* _Exercise directions_
Images are to be dropped; everything else in the entries below must be copied exactly.

---+---

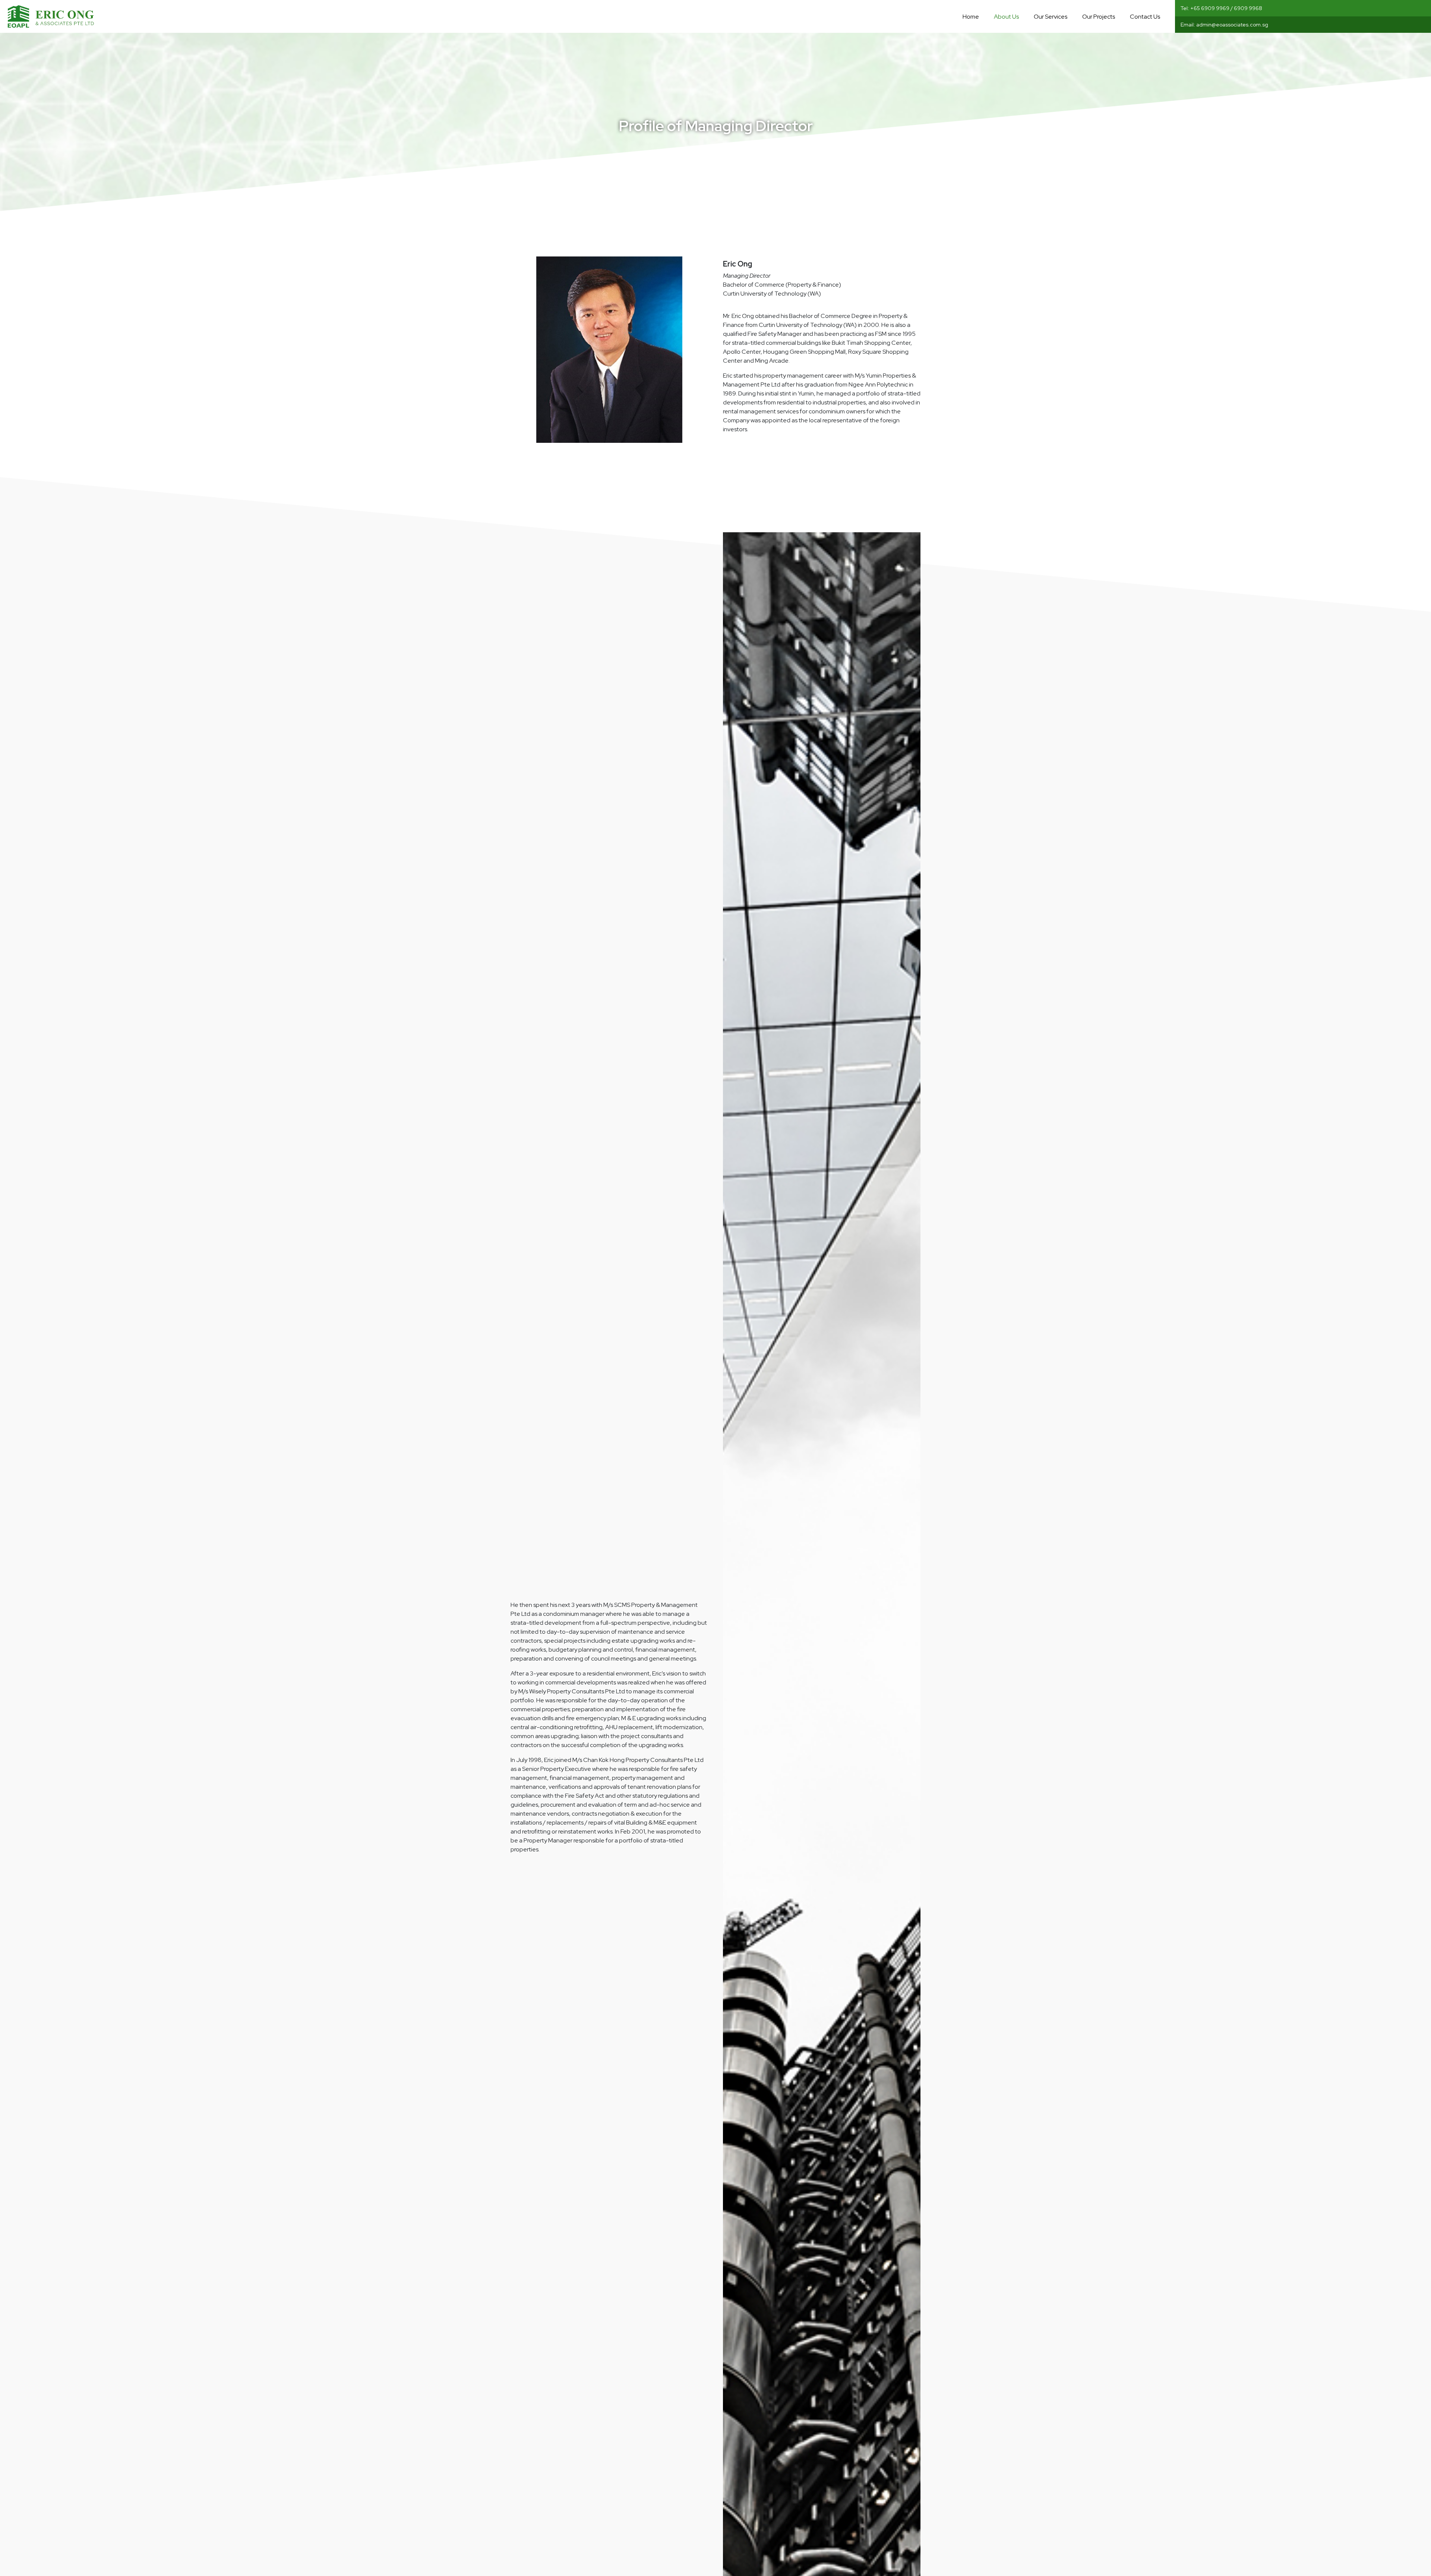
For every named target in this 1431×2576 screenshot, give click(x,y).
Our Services (1050, 17)
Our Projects (1098, 17)
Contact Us (1145, 17)
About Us (1006, 17)
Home (971, 17)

---+---

* _Answer space_
For every named target in this 1431×2576 screenshot, give click(x,y).
Our Services (1050, 17)
Our Projects (1098, 17)
Contact Us (1145, 17)
About Us (1006, 17)
Home (971, 17)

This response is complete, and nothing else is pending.